His words hurt. I feel like I am the cause of someone's misery all over again.

"I'm sorry if I did something that you didn't like," he adds.

And his words are killing me now.

"Peeta," I call his name feebly. I want to explain, but first of all I want him to do is stop talking. "You didn't do anything," I say reassuringly, "and I didn't want to do anything drastic, I just went to the lake to swim and… I guess it was too cold and got sick too suddenly and just couldn't make it home." I take a deep breath, thinking that this wouldn't have happened back in the days. I must still be weak from the war which only ended months ago.

"Why would you go swimming with this cold?" he asks as if he would like to add how silly I am.

That is a good question. "I just needed to think things through."

"You were upset."

"Maybe," I say vaguely.

"With me," he replies and it's not a question.

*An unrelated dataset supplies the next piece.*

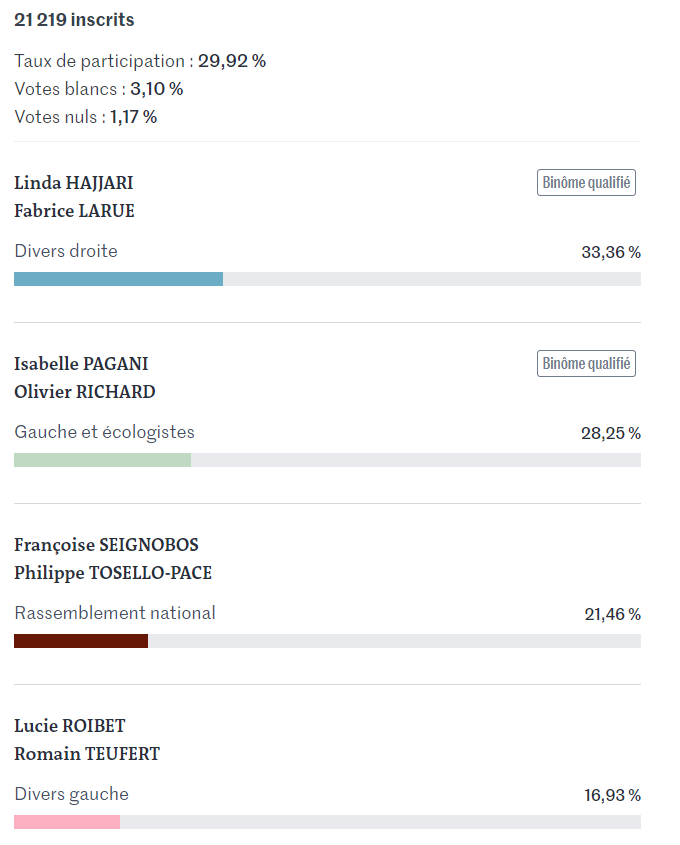Image resolution: width=680 pixels, height=845 pixels.
Task: Click the 33,36 % score value
Action: 611,252
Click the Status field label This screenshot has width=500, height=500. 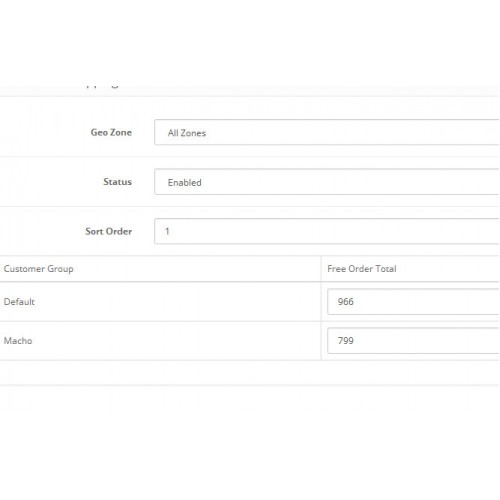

I jump at the occasion. "Not real," I say quickly. "With me." I take a deep breath and find out that my ribcage hurts a little. "I love you and I want to be with you, but I was scared." I stretch my hand towards the jar and tap my fingers on it. "My mother brought me contraceptive leaves." I shoot him a dirty look. "Because apparently someone had told her everything about what happens in our bedroom."

"She is a doctor. Doctors know best," he says defensively.

"Anyway," I continue, "as soon as I get better I can't see why we should not try them out." I start fidgeting a little, talking about it only makes it worse for me, but I have to ask. "Have you ever…" I raise my eyebrows and look straight at him.

"Oh, yes. Let me see." He is counting on his fingers. "Exactly, never."

I feel a bit reassured. "Not even Delly?" I tease him.

"Right! I forgot about Delly, it was a hot summer evening…"

"Peeta!" I say with all my forces. For the first time, I feel something that I only felt with Gale. I am jealous. I have never thought Peeta could think that way of anybody else in the world but me. I wish he is joking.

"What? Oh, sorry, are you the only one who can tease here?" he says, laughing.

"Yes," I pout. I have never pouted in my whole life and it feels strange, it must be the fever coming back, "because I am sick." Then something dawns in my mind. "Don't you want to know if I have ever been with anybody at all?" I ask offended, he thinks I am a total inexperienced person when it's up to love stuff. The fact that he is right is irrelevant.

He shakes his head. "I don't want to know," he says. Obviously he thinks he knows everything already and I know that the name he is thinking about is Gale. I am too tired and too dizzy now to tell him that I have never done anything but kissing him. I sink into the bed and pat a spot next to me. My eyes are already heavy with the raising fever, but I see Peeta lying next to me. I snuggle closer to him and he hugs me. I start babbling something, I feel drunk and he laughs softly at me. But I don't know why and soon it doesn't matter as I slid back to oblivion.

xxx

My mother says that she had injected me with an experimental drug that should cure flu, cough and other basic but annoying illnesses in half the time normal drugs do. In fact, if she had come straight away I would have been cured three days earlier.

I walk her to the station and she says that she will come and visit me soon or that I can go to District Four to see her and meet Newell. Who this Newell is remains a mystery, but I am sure she means a fellow doctor. I hug her and she waves from the train until she doesn't disappear. Once she is gone, I hurry back home, Peeta is waiting for me and he makes me eat something solid while I sit on the couch with Buttercup on my lap. We fall asleep watching Plutarch's new singing program with Peeta commenting that none there has a voice that makes the birds stop singing.